— START —
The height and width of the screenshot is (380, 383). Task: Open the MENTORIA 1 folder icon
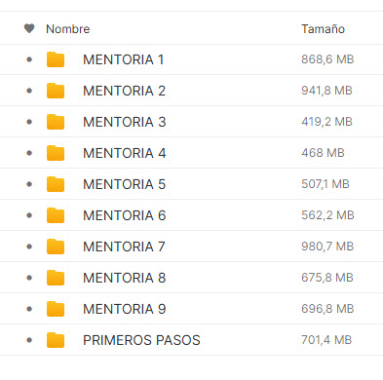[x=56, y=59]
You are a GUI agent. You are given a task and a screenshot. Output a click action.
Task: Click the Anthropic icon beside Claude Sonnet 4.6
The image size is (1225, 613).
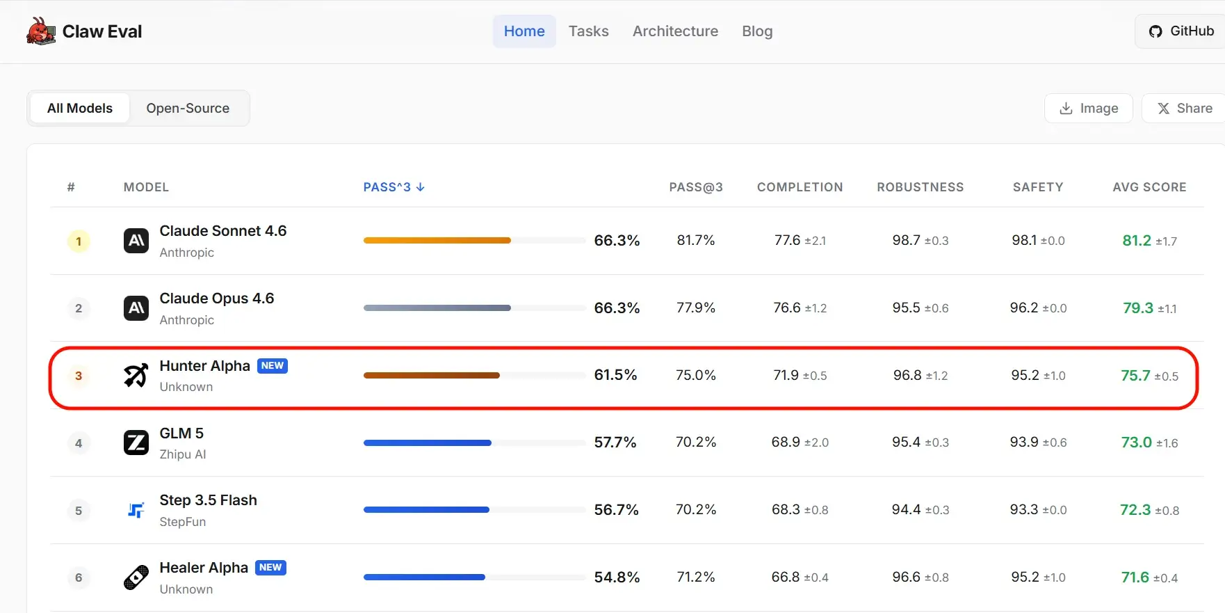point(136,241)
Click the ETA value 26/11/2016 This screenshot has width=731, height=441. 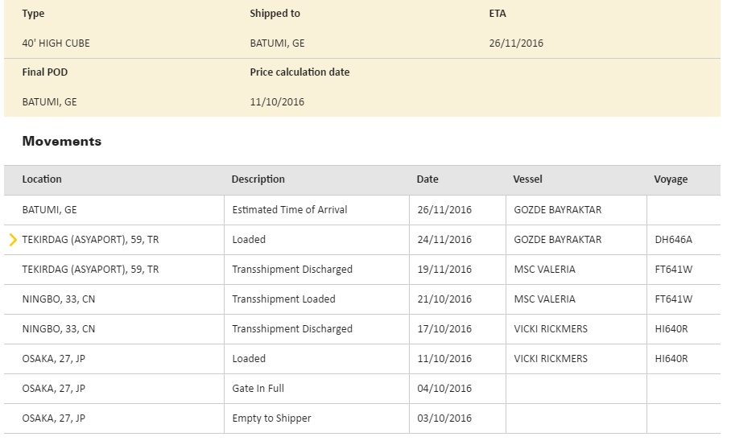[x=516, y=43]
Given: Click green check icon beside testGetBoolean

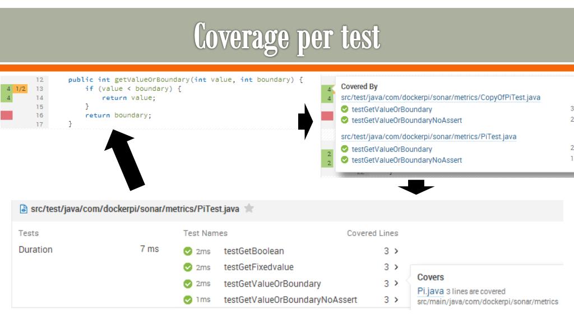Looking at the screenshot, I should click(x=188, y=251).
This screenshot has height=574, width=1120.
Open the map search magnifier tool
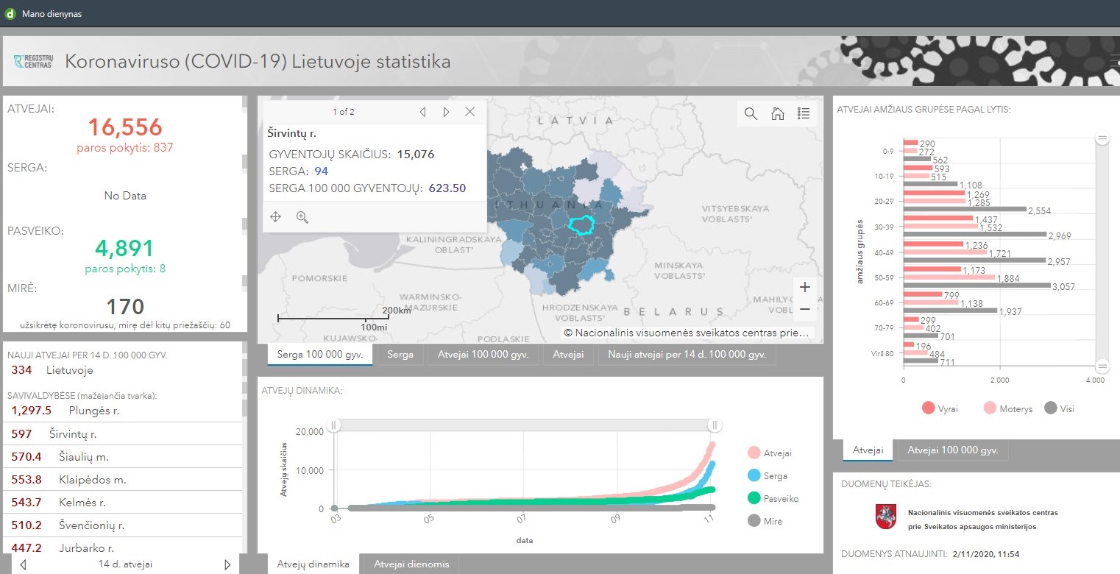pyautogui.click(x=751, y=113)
— END —
## What is being asked
Please reproduce the stretch of lines from the one containing "This screenshot has height=574, width=1120." through the last line above, requests included. Scale each click coordinate in the answers by 0.95 and round to whole numbers with halves going up, and omit the pictures.

## Solution to the exercise
This screenshot has height=574, width=1120.
Open the map search magnifier tool
pyautogui.click(x=713, y=107)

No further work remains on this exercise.